UMA “FÁBRICA” DE FAZER PAPÉIS
Lopes da Cruz faturava antecipadamente serviços que nunca seriam concretizados
Embora sendo uma personagem secundária na burla, Lopes da Cruz foi fundamental para a Inspeção-Geral de Finanças (IGF) deslindar o Caso Partex – um dos mais complexos esquemas no desvio de verbas do Fundo Social Europeu (FSE) –, sendo entrevistado na edição em que ‘O Independente’ começou a revelar, a 27 de setembro de 1991, a estrutura de “O Polvo”. Afinal, foi ele quem mais faturas forneceu à Consulta, de José Alfaia e de Melro Félix.
Nesta altura, é também identificada outra figura central na trama: o presidente da Teorema e da Adetec, Temudo Barata, “aliado” de Alfaia e Félix – “o homem de confiança”, “a pessoa que dá a cara” –, que terá contactado Lopes da Cruz, de uma firma (cujo nome é preservado) que se dedicaria à área da consultoria e que tinha uma vasta agenda de clientes.
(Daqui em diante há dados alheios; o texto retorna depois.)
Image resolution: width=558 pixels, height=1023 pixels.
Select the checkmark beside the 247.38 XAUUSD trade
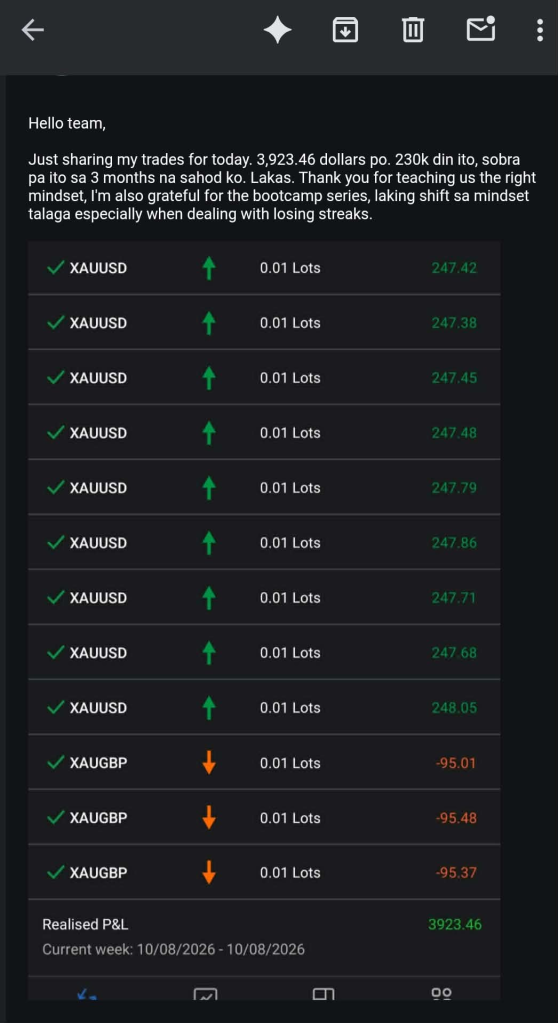click(55, 322)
O objetivo era arranjar empresas que pudessem prestar, no âmbito da formação profissional, serviços à Consulta – que estabelecera um acordo de cooperação com a Teorema e a Adetec. Temudo explicava que seria preciso que as firmas fornecessem faturas antecipadas, para se poderem elaborar os processos de candidatura ao FSE enviados a Bruxelas, sem as quais “os adiantamentos não viriam”. Depois, com “a cativação da verba”, mandariam “executar os serviços”. As minutas dessas faturas eram “manuscritas” por Temudo. “O nome no cabeçalho, quais eram os trabalhos e as importâncias. Tudo detalhado. Portanto, era só fazer uma cópia da fatura.” De início, começou a ser pedida “uma coisa diminuta”; mas, “de um momento para o outro”, passou a ser em “catadupa”, com telefonemas “de cinco em cinco minutos” – “agora, é preciso isto (...) e aquilo”.
Decorridos “uns meses largos”, Lopes da Cruz começou a ficar preocupado, porque os futuros “pedidos de trabalhos” nunca mais se concretizavam. Percebeu, então, que os seus interlocutores estavam apenas a… “meter dinheiro ao bolso”. Ao tomar consciência do logro em que caíra – “apercebi-me, às tantas, de que não passava de uma fábrica de fazer papéis” – , decidiu colaborar com as autoridades fiscais.
Mas, após entregar “as fotocópias de todo esse processo” na IGF, como declarava a ‘O Independente’, teria motivos para viver atemorizado. “Andaram a assustar a [sua] mulher”, fizeram “um assalto ao [seu] escritório”, roubaram-lhe um automóvel, mais “várias coisas” e ainda “houve uma tentativa de rapto do [seu] filho, à porta do Liceu Francês”. Assim se entendia que, por não querer ser fotografado, a página da entrevista fosse ilustrada com um propositadamente tosco retrato-robô.